+++ Extract to read +++

I have considered the "freelist as a hint", but I'm kinda sceptical
about it, because with increasing uptime reclaim should be freeing
rather random pages, so finding some free page in a pageblock doesn't
mean there would be more free pages there than in the other pageblocks?

Instead my plan is to make the migration scanner smarter by expanding
the "skip_on_failure" feature in isolate_migratepages_block(). The
scanner should not even start isolating if the block ahead contains a
page that's not free or lru-isolatable/PageMovable. The current
"look-ahead" is effectively limited by COMPACT_CLUSTER_MAX (32) isolated
pages followed by a migration, after which the scanner might immediately
find a non-migratable page, so if it was called for a THP, that work has
been wasted.

This should be straightforward for direct compaction, but will be
trickier for kcompactd becoming more proactive than the current
wake-up-for-order-X.

> 4. One problem the linear scanner avoids is that a migration target is
>    subsequently used as a migration source and leads to a ping-pong effect.

+++ Data rows +++

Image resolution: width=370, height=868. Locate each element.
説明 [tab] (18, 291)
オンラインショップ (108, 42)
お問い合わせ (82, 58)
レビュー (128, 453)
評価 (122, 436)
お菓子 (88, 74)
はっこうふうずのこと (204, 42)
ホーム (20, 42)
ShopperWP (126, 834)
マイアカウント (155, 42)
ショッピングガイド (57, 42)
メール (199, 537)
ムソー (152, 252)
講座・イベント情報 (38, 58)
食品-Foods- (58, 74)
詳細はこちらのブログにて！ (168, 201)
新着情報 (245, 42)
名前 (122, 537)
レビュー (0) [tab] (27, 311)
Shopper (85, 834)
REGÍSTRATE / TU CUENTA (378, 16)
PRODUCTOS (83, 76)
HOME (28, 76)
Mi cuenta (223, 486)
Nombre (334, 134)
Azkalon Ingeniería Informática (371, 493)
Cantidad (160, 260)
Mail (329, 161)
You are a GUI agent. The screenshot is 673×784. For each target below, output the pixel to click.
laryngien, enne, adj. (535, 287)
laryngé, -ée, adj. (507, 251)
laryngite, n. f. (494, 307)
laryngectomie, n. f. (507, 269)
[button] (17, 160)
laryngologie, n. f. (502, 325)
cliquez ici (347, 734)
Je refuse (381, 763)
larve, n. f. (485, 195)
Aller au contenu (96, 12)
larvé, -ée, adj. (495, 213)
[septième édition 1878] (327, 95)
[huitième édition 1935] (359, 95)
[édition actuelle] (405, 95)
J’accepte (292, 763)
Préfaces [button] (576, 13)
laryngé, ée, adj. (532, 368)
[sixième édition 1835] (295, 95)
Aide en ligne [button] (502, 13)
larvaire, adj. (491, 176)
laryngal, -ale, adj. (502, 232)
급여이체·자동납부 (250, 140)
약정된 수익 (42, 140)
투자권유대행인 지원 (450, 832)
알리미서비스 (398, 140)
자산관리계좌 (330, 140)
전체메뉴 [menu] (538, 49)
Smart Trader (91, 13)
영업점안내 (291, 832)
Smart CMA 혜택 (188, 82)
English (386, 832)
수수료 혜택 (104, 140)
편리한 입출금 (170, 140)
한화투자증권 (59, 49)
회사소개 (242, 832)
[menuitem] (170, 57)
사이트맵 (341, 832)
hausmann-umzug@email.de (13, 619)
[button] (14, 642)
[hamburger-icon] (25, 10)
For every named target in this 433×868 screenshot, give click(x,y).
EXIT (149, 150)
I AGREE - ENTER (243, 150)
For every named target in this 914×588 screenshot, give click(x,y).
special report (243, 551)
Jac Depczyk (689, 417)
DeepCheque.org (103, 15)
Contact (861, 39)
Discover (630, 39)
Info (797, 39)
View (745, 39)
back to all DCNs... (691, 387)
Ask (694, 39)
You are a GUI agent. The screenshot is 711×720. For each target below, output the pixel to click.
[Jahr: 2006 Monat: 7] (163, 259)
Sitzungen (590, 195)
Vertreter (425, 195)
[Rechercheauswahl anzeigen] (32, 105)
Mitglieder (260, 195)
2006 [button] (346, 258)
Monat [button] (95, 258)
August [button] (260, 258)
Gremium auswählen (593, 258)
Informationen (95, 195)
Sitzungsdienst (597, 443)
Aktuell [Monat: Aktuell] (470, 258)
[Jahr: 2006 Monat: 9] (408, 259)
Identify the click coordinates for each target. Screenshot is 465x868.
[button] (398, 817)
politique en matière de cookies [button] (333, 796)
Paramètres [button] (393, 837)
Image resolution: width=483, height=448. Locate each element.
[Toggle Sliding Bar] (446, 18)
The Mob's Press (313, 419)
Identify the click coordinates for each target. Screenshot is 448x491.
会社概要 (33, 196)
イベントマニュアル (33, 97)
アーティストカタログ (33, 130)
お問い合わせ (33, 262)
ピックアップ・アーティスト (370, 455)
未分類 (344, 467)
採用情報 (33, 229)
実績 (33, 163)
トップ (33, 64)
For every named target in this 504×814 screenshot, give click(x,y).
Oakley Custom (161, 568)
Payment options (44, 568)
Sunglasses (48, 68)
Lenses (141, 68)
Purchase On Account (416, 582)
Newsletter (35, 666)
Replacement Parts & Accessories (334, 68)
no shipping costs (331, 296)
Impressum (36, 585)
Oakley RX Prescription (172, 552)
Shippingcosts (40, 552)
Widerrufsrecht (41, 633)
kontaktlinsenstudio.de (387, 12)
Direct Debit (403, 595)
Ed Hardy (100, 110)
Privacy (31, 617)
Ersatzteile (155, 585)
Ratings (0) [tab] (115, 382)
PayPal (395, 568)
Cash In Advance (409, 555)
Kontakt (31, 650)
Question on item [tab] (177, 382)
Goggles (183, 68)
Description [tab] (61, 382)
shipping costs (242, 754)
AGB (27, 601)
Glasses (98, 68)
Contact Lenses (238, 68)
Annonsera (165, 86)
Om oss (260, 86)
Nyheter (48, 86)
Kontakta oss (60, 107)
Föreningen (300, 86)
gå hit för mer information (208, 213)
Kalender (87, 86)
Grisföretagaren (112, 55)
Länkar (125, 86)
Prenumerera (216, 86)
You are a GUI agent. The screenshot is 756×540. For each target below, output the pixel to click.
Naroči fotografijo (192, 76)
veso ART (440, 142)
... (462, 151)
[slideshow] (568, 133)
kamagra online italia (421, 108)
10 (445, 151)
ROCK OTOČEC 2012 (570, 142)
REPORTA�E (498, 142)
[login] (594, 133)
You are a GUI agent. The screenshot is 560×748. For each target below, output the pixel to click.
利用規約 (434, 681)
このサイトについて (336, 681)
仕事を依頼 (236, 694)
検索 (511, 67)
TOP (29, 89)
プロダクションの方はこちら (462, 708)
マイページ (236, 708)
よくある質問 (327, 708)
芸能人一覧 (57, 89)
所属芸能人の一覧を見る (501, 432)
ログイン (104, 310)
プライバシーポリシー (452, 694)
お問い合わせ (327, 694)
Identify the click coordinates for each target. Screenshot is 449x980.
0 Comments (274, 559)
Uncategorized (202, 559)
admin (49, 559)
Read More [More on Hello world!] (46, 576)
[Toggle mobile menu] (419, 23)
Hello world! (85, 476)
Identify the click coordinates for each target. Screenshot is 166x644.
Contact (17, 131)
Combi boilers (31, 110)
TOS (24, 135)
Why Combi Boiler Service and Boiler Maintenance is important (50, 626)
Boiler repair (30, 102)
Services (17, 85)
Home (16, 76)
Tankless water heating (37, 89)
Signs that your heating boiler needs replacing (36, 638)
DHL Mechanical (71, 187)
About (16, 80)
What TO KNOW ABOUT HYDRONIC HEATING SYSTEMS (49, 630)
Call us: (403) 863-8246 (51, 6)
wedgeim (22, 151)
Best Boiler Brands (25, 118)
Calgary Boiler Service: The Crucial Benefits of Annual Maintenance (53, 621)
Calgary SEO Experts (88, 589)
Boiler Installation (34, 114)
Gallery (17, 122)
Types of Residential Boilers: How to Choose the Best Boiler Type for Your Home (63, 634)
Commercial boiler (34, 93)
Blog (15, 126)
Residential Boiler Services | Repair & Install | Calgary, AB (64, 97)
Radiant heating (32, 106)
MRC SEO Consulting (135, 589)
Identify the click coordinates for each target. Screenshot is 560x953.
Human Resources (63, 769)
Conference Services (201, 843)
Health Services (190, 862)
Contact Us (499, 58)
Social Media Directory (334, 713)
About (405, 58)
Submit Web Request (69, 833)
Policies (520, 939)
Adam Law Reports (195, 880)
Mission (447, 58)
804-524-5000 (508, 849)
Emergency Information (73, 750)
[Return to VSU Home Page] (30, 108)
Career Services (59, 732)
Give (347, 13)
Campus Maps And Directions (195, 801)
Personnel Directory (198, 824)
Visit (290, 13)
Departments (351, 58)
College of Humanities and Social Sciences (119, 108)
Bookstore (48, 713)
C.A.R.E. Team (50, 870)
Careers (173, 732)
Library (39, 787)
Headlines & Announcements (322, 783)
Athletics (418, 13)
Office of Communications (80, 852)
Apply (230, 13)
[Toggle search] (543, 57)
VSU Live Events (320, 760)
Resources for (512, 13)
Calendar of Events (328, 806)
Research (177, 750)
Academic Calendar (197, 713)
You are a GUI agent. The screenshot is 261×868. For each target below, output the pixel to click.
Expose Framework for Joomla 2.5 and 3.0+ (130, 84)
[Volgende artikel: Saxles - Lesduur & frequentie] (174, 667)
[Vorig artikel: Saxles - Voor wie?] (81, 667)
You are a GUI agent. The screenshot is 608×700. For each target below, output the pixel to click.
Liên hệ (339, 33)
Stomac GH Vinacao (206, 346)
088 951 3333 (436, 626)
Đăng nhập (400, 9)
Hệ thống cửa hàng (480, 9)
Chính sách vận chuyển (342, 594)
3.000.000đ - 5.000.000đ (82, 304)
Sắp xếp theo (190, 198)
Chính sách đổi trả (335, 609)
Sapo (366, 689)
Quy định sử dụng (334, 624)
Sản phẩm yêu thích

+++

Tasks to complete
**A)** Render this sentence from the compaction message in Spanish: "The scanner should not even start isolating if the block ahead contains a page that's not free or lru-isolatable/PageMovable."
**B)** Answer these from the compaction message:
(i) Which feature in isolate_migratepages_block() does the writer plan to expand?
(ii) What number is given for COMPACT_CLUSTER_MAX?
(iii) In the quoted point 4, what effect follows when a migration target is later used as a migration source?
**C)** Set down the part of the compaction message starting with "Instead my plan" and going on through "been wasted.".
These entries were taken from a different source than the compaction message.

Answers to each task
**A)** El escáner ni siquiera debería empezar a aislar si el bloque que tiene por delante contiene una página que no esté libre o no sea aislable mediante LRU/PageMovable.

**B)**
(i) The "skip_on_failure" feature.
(ii) 32.
(iii) A ping-pong effect.

**C)**
Instead my plan is to make the migration scanner smarter by expanding
the "skip_on_failure" feature in isolate_migratepages_block(). The
scanner should not even start isolating if the block ahead contains a
page that's not free or lru-isolatable/PageMovable. The current
"look-ahead" is effectively limited by COMPACT_CLUSTER_MAX (32) isolated
pages followed by a migration, after which the scanner might immediately
find a non-migratable page, so if it was called for a THP, that work has
been wasted.